● **Task brief**
In the data below, find each line that contains the word "post" and copy it.

● **Supplied material**
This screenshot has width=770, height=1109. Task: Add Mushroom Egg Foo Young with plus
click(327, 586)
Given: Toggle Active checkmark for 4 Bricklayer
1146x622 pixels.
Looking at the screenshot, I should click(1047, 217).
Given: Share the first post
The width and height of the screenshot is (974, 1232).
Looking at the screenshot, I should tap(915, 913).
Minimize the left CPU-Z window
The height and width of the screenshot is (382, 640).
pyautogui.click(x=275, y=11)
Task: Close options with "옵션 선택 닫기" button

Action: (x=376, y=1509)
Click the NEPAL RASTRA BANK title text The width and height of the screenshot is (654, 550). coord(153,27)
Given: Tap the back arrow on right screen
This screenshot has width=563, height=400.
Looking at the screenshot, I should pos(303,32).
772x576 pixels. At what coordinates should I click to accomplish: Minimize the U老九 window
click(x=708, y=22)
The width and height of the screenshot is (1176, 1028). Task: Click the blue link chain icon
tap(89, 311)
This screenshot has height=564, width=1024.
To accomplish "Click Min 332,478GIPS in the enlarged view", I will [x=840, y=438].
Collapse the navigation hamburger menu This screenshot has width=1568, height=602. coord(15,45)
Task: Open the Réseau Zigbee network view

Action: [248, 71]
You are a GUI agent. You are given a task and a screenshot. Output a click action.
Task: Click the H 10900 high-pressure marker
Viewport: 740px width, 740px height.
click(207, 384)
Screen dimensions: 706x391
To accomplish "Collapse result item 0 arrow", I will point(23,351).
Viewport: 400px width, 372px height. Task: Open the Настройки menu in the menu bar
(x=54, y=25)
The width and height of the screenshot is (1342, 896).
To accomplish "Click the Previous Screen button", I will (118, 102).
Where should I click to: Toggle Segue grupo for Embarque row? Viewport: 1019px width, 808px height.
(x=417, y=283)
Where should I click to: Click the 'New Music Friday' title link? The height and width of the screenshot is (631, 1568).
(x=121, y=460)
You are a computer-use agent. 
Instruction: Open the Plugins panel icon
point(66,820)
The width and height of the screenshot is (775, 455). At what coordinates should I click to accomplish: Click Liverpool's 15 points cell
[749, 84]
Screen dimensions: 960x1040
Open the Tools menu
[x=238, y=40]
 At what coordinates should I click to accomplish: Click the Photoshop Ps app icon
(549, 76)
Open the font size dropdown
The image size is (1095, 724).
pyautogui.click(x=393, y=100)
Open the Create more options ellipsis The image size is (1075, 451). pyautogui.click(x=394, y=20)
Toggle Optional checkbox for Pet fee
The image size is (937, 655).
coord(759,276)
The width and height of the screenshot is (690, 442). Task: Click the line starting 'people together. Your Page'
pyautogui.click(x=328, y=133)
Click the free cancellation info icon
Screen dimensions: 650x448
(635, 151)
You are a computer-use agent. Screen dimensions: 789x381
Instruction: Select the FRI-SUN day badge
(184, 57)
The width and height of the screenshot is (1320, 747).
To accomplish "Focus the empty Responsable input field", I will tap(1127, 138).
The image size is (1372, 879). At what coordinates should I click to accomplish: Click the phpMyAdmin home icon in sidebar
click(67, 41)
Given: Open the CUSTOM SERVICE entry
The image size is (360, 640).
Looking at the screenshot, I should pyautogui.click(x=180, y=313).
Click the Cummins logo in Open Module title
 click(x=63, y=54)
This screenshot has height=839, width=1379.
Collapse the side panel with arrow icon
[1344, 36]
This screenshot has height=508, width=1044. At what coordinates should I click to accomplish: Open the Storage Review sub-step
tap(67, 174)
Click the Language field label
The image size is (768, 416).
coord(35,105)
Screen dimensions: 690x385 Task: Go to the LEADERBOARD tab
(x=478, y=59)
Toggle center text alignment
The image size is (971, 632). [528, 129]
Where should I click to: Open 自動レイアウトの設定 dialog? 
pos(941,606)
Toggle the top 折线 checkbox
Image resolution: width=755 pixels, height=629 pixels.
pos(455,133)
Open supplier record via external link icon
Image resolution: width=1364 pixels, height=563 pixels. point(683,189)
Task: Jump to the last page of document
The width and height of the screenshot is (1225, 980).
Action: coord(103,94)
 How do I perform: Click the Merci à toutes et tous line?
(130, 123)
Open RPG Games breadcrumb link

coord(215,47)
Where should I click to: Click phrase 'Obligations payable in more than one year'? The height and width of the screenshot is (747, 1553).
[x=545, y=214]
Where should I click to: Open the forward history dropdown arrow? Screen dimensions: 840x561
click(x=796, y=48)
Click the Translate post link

● **Task answer**
Given: Share the first post
Click the Translate post link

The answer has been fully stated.